All in Wine Country
Wine snobs are the at the top of the totem pole of snobbery. Wine tasting is about the wine AND the experience. Why go somewhere where you're scrutinized for your wine-ducation and treated poorly?
I'm an huge fan of Dutch Henry and Lava Vines, which are Calistoga wineries that don't have the chillest attitude and great wine.
When you go to Napa, it's overwhelming.
There are so many vineyards that are priced differently AND have different wines AND have different ambiances AND are different distances apart.
Needless to say, it's hard to put together an itinerary. This itinerary is a suggestion for what can be done in a day in magical, snobby Napa Valley.
This is the first of many Napa Valley wine tours. So here's a little bit of an intro to the wine tasting experience.
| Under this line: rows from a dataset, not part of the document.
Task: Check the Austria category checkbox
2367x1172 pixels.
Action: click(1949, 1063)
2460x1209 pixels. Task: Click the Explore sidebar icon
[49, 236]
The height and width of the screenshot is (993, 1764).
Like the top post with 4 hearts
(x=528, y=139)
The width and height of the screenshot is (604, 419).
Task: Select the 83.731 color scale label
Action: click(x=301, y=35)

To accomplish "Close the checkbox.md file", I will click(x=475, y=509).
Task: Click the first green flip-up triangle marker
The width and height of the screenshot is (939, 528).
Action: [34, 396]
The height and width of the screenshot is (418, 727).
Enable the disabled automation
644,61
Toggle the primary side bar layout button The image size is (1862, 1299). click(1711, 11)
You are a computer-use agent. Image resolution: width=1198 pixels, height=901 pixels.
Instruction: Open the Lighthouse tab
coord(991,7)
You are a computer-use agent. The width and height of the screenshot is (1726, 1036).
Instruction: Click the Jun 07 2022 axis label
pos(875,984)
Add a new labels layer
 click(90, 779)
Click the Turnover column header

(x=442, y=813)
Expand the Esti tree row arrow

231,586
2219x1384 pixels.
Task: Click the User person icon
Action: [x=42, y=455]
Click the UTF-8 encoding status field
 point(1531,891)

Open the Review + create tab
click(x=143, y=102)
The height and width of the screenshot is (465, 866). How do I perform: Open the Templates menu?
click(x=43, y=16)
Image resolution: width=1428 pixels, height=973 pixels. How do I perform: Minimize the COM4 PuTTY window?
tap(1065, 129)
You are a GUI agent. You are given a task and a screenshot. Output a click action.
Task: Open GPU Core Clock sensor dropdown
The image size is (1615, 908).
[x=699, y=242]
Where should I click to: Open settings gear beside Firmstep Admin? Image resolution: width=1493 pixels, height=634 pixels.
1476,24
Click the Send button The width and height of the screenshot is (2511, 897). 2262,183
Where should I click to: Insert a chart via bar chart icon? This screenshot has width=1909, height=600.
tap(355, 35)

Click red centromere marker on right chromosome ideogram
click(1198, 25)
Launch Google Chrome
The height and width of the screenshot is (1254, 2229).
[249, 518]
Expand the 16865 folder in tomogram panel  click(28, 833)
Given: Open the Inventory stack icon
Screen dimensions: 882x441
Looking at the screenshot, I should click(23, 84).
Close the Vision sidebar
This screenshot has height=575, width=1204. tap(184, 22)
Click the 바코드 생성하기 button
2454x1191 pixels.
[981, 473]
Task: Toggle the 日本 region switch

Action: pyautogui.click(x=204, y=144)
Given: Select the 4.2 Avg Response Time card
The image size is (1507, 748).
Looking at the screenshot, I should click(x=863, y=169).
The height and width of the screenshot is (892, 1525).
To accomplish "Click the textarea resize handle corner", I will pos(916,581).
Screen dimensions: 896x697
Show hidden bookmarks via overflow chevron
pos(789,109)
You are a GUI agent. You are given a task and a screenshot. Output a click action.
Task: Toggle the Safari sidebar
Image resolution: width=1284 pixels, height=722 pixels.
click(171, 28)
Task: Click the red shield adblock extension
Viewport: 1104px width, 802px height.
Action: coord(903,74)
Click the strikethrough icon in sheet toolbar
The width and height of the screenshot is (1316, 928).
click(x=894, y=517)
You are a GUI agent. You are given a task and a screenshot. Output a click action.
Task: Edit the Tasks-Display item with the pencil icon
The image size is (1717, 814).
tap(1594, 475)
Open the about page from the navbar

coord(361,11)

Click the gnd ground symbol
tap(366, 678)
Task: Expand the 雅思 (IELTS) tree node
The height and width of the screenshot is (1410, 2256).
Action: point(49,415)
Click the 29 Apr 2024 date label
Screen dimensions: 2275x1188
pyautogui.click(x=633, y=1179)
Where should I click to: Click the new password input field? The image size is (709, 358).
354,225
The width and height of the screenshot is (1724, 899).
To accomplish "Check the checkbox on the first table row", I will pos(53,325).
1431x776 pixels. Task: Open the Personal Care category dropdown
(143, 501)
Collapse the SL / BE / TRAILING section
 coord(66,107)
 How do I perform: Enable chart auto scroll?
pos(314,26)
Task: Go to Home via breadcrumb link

Wine tasting is subjective and anyone who tells you otherwise is a liar. You like what you like. And some people can't tell the difference between red wine and vinegar.
Also keep in mind that vineyards generally don't serve their best wines in tastings.
All this being said, wine snobs are the snobbiest of the snobs. And sometimes they'll make you feel dumb for not knowing what you like. So come in with a preference. Here are some go-to lines you can use:
What is Sonoma?
Sonoma is part of California's wine country. It's right next to Napa (a more familiar name). The tastings in Sonoma are generally less expensive because it's not as well known.
In Napa, you can't get by without spending at least $20/person. In Sonoma, you can get away with free wine tastings (Whaat!?).